Every line in the listing below that holds the word "agent" should be returned.

→ INPUT MATERIAL
┌──
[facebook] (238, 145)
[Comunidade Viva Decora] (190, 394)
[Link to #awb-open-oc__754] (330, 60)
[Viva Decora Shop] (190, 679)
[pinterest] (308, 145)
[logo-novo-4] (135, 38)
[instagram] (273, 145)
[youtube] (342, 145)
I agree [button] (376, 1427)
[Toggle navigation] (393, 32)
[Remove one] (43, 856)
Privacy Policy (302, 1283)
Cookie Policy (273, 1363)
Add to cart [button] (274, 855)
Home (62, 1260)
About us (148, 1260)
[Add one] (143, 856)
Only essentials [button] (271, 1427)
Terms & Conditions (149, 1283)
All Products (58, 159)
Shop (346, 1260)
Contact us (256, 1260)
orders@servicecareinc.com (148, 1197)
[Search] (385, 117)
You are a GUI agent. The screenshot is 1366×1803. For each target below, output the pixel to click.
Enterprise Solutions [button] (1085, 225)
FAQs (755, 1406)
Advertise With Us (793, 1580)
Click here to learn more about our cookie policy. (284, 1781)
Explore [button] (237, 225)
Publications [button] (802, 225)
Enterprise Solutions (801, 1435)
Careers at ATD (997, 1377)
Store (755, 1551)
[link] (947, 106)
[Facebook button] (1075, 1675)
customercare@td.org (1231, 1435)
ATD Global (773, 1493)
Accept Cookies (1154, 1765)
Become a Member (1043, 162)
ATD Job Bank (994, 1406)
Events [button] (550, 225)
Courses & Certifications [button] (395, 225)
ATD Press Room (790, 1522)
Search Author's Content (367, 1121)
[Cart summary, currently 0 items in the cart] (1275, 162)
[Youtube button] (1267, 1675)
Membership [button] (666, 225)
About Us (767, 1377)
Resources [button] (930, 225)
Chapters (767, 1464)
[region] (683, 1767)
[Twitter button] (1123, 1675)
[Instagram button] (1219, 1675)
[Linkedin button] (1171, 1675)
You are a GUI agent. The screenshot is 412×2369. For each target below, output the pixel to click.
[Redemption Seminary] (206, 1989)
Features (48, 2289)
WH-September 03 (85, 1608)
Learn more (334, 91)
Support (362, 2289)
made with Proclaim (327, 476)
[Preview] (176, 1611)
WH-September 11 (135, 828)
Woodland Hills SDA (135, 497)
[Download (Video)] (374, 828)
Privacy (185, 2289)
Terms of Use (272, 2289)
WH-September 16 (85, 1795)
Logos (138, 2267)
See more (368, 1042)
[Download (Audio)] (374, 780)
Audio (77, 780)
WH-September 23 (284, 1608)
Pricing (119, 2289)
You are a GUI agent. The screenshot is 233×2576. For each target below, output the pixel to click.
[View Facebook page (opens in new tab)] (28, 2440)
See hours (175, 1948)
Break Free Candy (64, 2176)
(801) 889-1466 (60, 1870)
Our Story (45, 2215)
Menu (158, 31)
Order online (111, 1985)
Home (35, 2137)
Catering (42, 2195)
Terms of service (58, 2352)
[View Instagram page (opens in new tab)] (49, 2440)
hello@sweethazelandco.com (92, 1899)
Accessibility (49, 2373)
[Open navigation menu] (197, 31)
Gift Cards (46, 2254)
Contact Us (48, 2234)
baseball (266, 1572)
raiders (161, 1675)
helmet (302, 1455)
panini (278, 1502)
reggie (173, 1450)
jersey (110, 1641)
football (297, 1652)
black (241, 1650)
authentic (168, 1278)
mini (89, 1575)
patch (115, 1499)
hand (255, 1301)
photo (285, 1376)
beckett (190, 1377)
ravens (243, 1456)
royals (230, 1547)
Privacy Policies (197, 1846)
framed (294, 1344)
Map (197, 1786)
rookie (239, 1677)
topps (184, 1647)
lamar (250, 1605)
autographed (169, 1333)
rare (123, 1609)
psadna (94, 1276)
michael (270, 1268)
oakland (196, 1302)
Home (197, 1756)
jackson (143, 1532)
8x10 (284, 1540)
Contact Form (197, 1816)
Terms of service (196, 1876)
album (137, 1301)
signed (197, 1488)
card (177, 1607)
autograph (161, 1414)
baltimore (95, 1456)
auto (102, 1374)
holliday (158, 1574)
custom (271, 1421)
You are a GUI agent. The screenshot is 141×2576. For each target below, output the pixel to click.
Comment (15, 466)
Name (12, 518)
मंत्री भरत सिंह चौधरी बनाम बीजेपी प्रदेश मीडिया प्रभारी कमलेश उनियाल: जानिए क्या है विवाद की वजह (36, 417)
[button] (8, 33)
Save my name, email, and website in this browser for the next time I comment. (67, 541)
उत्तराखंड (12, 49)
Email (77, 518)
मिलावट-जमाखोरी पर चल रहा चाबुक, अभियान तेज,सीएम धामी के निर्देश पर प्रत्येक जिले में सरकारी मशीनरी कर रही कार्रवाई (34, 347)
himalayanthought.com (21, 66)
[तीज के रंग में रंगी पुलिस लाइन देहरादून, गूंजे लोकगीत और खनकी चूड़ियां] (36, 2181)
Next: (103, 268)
└──
→ RESPONSE
You are a GUI agent. The screenshot is 1366×1803. For each target below, output the pixel to click.
You are a GUI agent. The screenshot is 412×2369. For each target below, output the pixel to click.
You are a GUI agent. The screenshot is 233×2576. For each target below, output the pixel to click.
You are a GUI agent. The screenshot is 141×2576. For each target below, output the pixel to click.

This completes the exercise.